Materials provided below:
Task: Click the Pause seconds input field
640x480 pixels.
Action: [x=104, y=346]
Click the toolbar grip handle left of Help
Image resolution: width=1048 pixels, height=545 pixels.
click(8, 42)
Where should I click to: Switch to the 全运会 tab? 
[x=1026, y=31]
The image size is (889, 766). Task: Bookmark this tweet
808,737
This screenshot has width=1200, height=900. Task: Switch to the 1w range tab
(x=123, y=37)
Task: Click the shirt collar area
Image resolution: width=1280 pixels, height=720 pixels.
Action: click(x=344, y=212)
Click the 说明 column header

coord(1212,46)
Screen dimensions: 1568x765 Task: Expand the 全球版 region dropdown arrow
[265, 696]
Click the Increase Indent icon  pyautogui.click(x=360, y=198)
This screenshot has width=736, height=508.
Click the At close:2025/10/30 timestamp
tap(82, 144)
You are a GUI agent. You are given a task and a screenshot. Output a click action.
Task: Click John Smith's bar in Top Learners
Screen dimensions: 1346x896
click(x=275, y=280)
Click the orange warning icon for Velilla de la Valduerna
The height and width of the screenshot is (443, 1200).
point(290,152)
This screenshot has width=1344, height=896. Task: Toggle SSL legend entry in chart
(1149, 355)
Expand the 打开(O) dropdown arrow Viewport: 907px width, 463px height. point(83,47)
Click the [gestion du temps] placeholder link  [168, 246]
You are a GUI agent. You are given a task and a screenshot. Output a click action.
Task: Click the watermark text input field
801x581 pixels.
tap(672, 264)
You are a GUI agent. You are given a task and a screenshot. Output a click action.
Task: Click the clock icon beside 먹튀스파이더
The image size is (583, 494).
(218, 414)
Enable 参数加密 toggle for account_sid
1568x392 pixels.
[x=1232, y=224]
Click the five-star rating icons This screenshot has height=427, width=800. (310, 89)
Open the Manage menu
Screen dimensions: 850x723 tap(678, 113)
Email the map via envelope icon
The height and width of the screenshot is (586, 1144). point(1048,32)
End of Materials provided.
• **What you will do**
Restate word for word the lines from the one holding "Expand the 打开(O)" to the end of the listing, both ends included, and nothing more.

• **Answer**
Expand the 打开(O) dropdown arrow Viewport: 907px width, 463px height. point(83,47)
Click the [gestion du temps] placeholder link  [168, 246]
You are a GUI agent. You are given a task and a screenshot. Output a click action.
Task: Click the watermark text input field
801x581 pixels.
tap(672, 264)
You are a GUI agent. You are given a task and a screenshot. Output a click action.
Task: Click the clock icon beside 먹튀스파이더
The image size is (583, 494).
(218, 414)
Enable 参数加密 toggle for account_sid
1568x392 pixels.
[x=1232, y=224]
Click the five-star rating icons This screenshot has height=427, width=800. (310, 89)
Open the Manage menu
Screen dimensions: 850x723 tap(678, 113)
Email the map via envelope icon
The height and width of the screenshot is (586, 1144). point(1048,32)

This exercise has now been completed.